Excerpts from a dataset
⁂

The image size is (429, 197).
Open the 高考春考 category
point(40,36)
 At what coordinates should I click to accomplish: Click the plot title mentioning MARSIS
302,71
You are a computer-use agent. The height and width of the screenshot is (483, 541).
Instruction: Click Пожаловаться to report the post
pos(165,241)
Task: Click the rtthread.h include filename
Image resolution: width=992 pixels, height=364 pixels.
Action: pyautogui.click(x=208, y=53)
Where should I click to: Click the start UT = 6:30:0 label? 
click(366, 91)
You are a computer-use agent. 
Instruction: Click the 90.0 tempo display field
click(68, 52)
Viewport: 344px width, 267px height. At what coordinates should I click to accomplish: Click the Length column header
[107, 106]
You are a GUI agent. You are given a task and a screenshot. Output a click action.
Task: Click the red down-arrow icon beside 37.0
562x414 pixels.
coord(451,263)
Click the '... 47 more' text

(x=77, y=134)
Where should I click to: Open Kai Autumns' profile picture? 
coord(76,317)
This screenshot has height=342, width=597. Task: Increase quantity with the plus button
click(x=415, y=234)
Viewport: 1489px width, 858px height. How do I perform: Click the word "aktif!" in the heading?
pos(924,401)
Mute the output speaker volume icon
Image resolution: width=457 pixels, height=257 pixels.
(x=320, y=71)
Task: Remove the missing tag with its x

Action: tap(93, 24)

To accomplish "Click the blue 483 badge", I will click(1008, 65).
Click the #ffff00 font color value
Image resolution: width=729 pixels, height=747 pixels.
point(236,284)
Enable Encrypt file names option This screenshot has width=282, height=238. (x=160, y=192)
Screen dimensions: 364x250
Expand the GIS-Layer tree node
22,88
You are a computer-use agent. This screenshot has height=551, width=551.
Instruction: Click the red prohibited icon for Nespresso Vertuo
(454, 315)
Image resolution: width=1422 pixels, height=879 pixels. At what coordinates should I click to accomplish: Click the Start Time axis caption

⁂

Task brief
Your task is to reproduce exactly the lines that begin at the line containing "You are a computer-use agent. This" and end at the final line of the data above.

Task result
You are a computer-use agent. This screenshot has height=551, width=551.
Instruction: Click the red prohibited icon for Nespresso Vertuo
(454, 315)
Image resolution: width=1422 pixels, height=879 pixels. At what coordinates should I click to accomplish: Click the Start Time axis caption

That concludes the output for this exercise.